By Chris Wong (not verified) on 16 Sep 2008 #permalink

Beth's project is terrific, and one of the best things to happen to the Patent Office in a long time. I think it will help improve the quality and rate of patent granting, and USPTO deserves credit for agreeing to work with her. That said, I think it's unclear how well it will map onto technologies outside of the IT patents it's currently being applied to. The IT world is used to this sort of collaborative information sharing, but many other areas (such as biotech) aren't. It will be fascinating to watch.

This seems to me like the sort of thing where the web could be put to good use, by farming giant pieces of legislation out to be read by huge numbers of people, each taking on a manageable chunk.
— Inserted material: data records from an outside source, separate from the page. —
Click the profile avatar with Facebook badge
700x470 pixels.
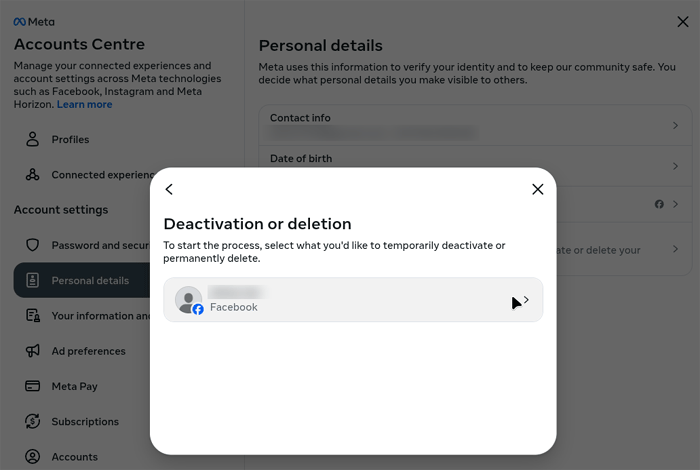click(x=188, y=300)
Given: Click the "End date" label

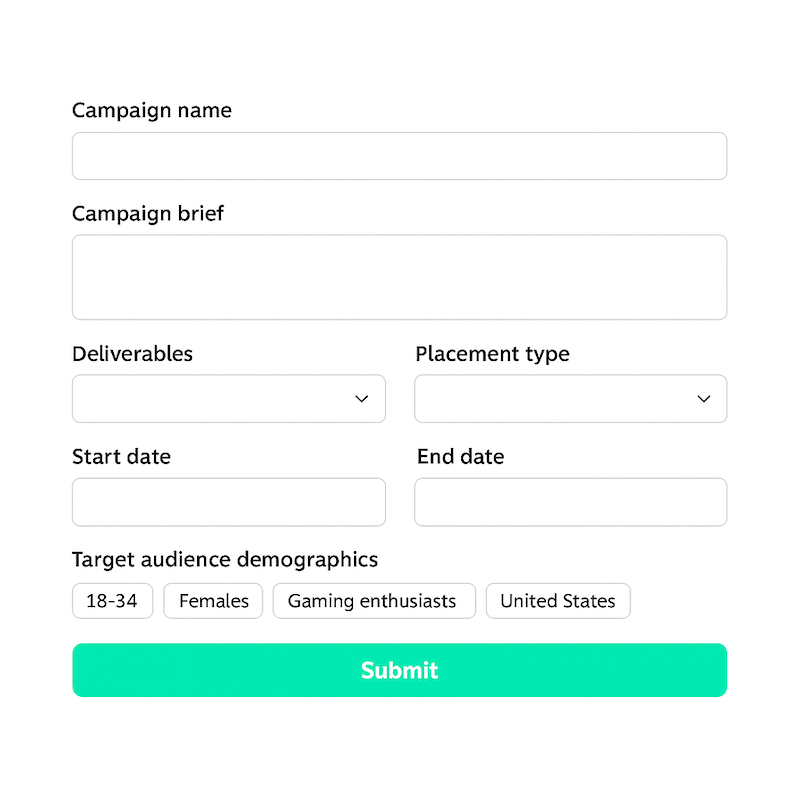Looking at the screenshot, I should tap(460, 457).
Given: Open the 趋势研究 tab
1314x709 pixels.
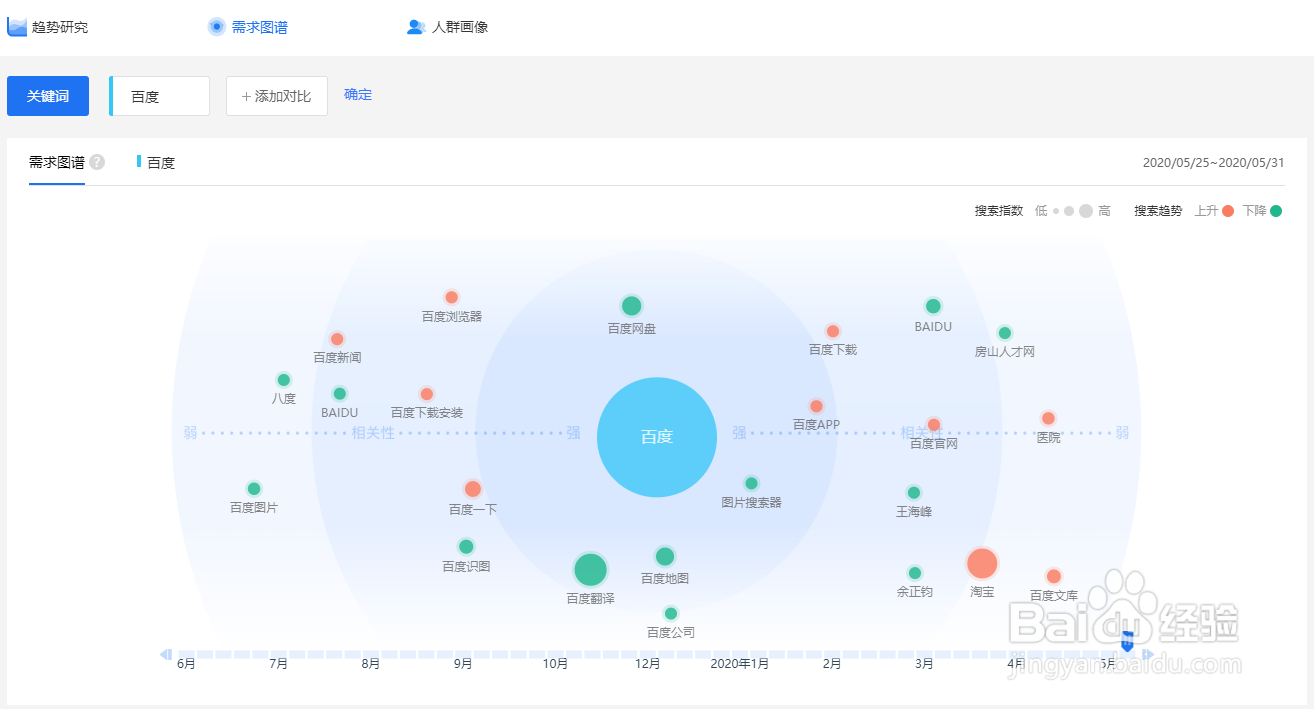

Sorry, I don't see this working very well. First of all, there already exists an infrastructure of interest groups in DC that scour bills for the bits they care about. Staff often rely on these groups to notify them if something unexpected pops up (or disappears) in massive bills. That mechanism works because there's a pre-existing relationship of trust between the staffer and the interest group. A large-scale, anonymized search system (a la SETI@home) wouldn't have this element of trust, so staffers wouldn't use it.

Also, in the case of the omnibus and the elimination of ITER funding, there was a very short amount of time available to look over the bill. I think it would have been hard for any individual or group not working on the problem full-time to react quickly enough to make a difference.

Thanks for a great piece, Peer to Patent sounds like a very useful tool! InnoCentive offers a chance for individuals to solve challenges online, in exchange for cash rewards. We also have a proven process in place to transfer IP from problem solvers to clients safely. So if you are looking to put your expertise to work in Physics, Business, IT or any other industry come check it out!

Regards
Liz Moise
Marketing Manager
InnoCentive

I've been a reviewer on Peer to Patent for quite some time. It's an interesting concept with lots of potential, but still has a way to go in terms of being usable by the public. At the very least, inventors need to tell their attorneys to lighten up and draft patent applications which are much shorter and to the point. Hopefully we will see some of these in the near future.